Сергею стало неприятно, что Жорка повторил его слова, будто подслушал.

– А тебе что, спрашиваю? Может, она дочка твоего директора?

– Угадал. Однако не знаю, о чем речь?

– Слышал, на директорских дочек мода пошла. Баланда такая пущена.

– Мне директор до лампочки.

– А «волга»?

– И «волга» тоже. Я про твою учительницу спрашиваю. Девка культурная. Я ее давно приметил. Еще раньше твоего.

Жорка достал из шкафа бутылки с белой и красной головками, со звездочками и без звездочек.

– Открывай, с которой начинать… Эх, Сереженька, живем, хлеб жуем, а зачем жуем?

Принялся разворачивать свертки:

– Вот для нас балычок, вот сардиночки. Еще кой-чего достанем.

Сергея тянуло выпить, перебить, переломить день, но боялся, что за первой последуют не первые.

– И не помысли отказаться, – предостерег его Жорка, – не дай те господь оскорбить дружка, отойти от нашей душевности.

– Куда гнешь, не пойму.

– Не сомневайся. Ничего такого не последует. Ничего за мной нет. Верно тебе сказал, поменял жизнь. Однако не забывай, кто мы, одна крыша над головой. Нам врозь не приходится, Сереженька.
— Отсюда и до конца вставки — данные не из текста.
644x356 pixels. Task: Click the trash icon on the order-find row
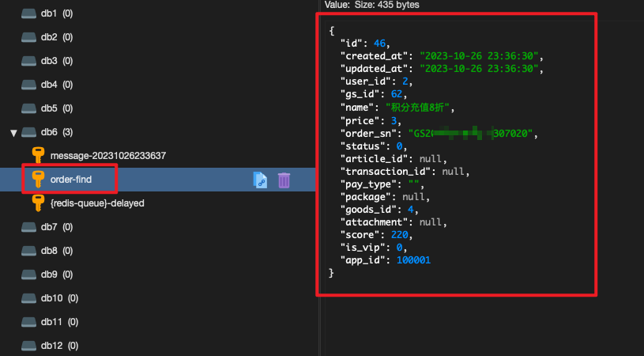pyautogui.click(x=284, y=180)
Сергей, не слушая его, думал о давешней встрече:

«Богатая учительница. Интересно живем. На тротуарах здороваемся, мировые вопросы решаем. А в машине вперед глядит, не замечает. Интересно живем, праведно – «ому как удастся».

– Ну, давай по первой! – торопил Егорий. – Культурно за культурненькую!

– Если уж на то, давай пойдем посидим как люди. С музыкой.

– А что нам музыка? Кто от накрытого стола уходит? Тихо-солидно, душевный разговор.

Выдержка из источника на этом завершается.